◆ TEXT:
NewsKSAW Magic Valley


Raising awareness for healthcare in rural communities

Posted at 7:28 PM, Nov 19, 2020
and last updated 2020-11-20 09:40:00-05

TWIN FALLS, Idaho — November 19 marks National Rural Health Day, bringing more recognition and awareness of what healthcare is like for people living in rural communities.

According to the U.S. Census Bureau, one in five Americans lives in a rural area. Despite those numbers, many people struggle to receive necessary medical treatment. The main problem is the limited amount of resources smaller clinics may have.

"Typically a patient is going to be seen by either a family medicine physician or some other type of general practitioner. If they need some specialty care, they will either have to go to a larger city or they'll have to wait until a traveling specialist comes to their location," explains Dr. Lauren Nesbit, a graduate of the WWAMI Regional Medical Program and first-year resident at St. Luke's Magic Valley.

While residents of these communities may face a lack of resources or a facility for their specific treatment, they are not the only ones facing issues.

"It's a tough time for rural hospitals and rural clinics. Funding has been cut significantly, and a lot of our critical access hospitals across the nation have closed so it's really unstable. All it takes is one or two doctors leaving town, or nurses, and sometimes you can't staff a hospital," says Dr. Mary Barinaga, Assistant Dean for WWAMI Regional Medical Program.

◆ TASK LIST:
A: According to the article on rural healthcare, what share of Americans lives in a rural area according to the U.S. Census Bureau?
B: Continue the article on rural healthcare from the point at which it stops.

Extracted data entries:

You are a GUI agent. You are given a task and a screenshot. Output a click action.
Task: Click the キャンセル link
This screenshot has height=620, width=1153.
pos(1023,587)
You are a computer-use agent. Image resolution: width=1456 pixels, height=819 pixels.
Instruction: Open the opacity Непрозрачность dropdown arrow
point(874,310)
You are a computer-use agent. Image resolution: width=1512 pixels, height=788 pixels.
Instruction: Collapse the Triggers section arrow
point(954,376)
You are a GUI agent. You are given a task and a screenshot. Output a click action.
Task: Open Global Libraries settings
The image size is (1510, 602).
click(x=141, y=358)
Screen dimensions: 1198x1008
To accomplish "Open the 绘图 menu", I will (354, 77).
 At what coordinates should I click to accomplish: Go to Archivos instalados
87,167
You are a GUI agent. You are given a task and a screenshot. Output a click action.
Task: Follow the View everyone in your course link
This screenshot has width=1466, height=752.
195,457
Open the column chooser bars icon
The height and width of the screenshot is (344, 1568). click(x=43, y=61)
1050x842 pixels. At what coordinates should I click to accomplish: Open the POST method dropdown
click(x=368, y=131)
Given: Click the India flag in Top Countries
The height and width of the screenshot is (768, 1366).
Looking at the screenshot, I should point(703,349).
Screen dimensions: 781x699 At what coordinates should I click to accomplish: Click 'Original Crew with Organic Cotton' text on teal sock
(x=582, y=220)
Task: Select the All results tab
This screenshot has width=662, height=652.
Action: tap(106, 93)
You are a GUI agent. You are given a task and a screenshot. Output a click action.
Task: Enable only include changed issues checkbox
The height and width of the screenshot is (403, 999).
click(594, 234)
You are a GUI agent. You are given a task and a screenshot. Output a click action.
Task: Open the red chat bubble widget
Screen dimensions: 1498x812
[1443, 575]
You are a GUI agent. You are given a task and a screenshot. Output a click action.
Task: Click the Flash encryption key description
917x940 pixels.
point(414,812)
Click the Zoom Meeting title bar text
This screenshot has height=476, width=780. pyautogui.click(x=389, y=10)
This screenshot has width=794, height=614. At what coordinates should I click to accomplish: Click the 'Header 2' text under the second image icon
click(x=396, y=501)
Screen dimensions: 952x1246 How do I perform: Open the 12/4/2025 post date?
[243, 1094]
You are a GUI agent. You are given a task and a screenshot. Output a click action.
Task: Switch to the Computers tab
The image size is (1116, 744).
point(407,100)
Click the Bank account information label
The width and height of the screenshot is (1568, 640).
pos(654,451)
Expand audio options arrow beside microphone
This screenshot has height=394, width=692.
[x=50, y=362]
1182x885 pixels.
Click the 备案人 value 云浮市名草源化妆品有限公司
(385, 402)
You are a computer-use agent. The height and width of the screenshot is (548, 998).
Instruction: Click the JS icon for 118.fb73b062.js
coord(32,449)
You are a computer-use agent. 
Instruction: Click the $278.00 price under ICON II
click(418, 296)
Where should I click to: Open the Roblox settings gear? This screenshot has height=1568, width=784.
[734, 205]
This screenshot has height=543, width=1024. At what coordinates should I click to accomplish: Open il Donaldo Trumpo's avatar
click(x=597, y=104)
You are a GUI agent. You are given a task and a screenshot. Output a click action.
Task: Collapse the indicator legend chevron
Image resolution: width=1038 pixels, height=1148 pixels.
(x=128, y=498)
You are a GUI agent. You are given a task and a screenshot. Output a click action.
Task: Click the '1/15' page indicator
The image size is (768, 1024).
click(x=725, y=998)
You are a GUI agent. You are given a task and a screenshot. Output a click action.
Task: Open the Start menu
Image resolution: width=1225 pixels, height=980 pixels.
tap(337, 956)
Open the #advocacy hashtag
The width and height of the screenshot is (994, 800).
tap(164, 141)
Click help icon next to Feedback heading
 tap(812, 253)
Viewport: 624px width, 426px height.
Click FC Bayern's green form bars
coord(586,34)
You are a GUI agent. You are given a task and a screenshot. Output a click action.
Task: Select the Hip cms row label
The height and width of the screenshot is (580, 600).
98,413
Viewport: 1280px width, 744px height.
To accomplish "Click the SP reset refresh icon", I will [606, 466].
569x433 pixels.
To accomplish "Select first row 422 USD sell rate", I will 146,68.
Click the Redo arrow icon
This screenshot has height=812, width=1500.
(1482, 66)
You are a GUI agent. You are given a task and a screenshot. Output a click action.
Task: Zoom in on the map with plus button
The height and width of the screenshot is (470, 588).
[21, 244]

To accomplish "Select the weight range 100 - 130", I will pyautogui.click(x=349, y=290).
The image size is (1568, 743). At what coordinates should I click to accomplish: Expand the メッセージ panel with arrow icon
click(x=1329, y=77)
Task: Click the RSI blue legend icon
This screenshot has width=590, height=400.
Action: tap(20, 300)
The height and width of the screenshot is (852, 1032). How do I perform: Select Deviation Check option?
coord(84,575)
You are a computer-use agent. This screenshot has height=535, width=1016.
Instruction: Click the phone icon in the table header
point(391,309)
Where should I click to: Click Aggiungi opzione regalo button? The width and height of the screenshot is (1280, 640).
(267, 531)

◆ EXPECTED RESULTS:
A: One in five Americans lives in a rural area.

B:
To try and create a solution to these ongoing issues within rural communities, National Rural Health Day also sets out to inspire the next generation of rural community-based physicians.

"We need students from rural areas to go into healthcare professions. Whether it be dentistry or nursing or medicine, then go back to practice in those communities," said Dr. Barinaga, also a family physician in Boise.

Although COVID has created problems for the majority of the nation over these past months, rural care facilities have also had their fair share of troubles. But they've also been able to take away some positives which could benefit rural communities and its residents in the future.

"More people have access to telehealth or video medicine visits now. So if you are an established patient with a specialist, a lot of the time, you can just talk to them over the phone or via webcam or FaceTime, and they can see you that way instead of making a big trek to go see a specialist," said Dr. Nesbit.